In a theory paper, Gyöngyi Lóránth and co-authors model supervisory interventions in cross-border banks under different institutional architectures where a bank may provide voluntary support to an impaired subsidiary in a different country using resources from a healthy subsidiary. With supervisory authority on the national level, there is the risk of ring-fencing, thus authorities restricting the parent bank from supporting an impaired subsidiary in another country. This risk increases the more correlated the returns of subsidiary and parent bank are as national authorities will be worried about the costs for the national deposit insurer. Such ringfencing would be eliminated under supranational supervision (i.e., SSM). However, there are also incentive effects, with weaker cross-border banks possibly taking more risks (or exerting less effort) under supranational rather than national supervision. An important contribution to the debate on cross-border supervisory cooperation (and directly related to my own research with Wolf Wagner).

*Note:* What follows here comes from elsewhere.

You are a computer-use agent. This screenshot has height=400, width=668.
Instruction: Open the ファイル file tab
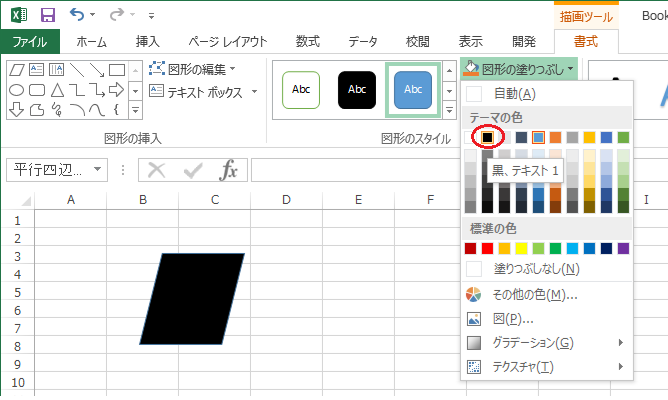29,42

Following the Global Financial Crisis, there was pressure to move from backward-looking to forward-looking provisions to make them less cyclical (‘provisioning too little, too late’). Expected Credit Loss (ECL) approaches such as the International Financial Reporting Standard 9 (IFRS 9) were introduced (although partly suspended in March 2020 given the high uncertainty). IFRS 9 requires provisions to be based on estimated future credit losses, expected to be varied over time as credit risk evolves and usually obtained from dedicated provisioning models operated by banks themselves. Using loan-level data from the ECB’s credit registry, Anacredit, Markus Behn and co-authors gauge how the implementation of IFRS 9 has affected euro area banks’ provisioning behaviour. They find that, overall, provisioning is generally higher under IFRS 9, but the bulk of provisioning is still done at time of default. They also find evidence that IFRS 9 has increased variation in provisioning practices across banks, with banks with higher capital headroom more likely to provision to the same borrower than banks with less capital head room. Thus, accounting discretion and capital management motives seem to affect not only the overall level of provisioning, but also the distribution of provisions across a borrower’s banks.


Finally, Barry Eichengreen and Orkun Saka have a fascinating paper (that I will discuss myself later this week in a conference in Tilburg) on how cultural stereotypes influence cross-border banks’ investment decisions in sovereign bonds. They use hand collected bi-annual data on banks’ investments in European sovereign debt and show that when residents of the country or countries where a bank operates have a high level of trust in residents of another country, the bank is more likely to hold claims on that other country. Specifically, they create bank-specific measure of trust in a specific country, by calculating a weighted average of bilateral trust between two countries, where weights are the share of host-country branches in the network of the bank. They show that this bank-level measure of trust predicts banks’ entry/exit decisions vis-a-vis sovereign debt of a country and that the effect is less strong for more diversified banks, while – not surprising – it is stronger for countries that have gone through a sovereign debt crisis.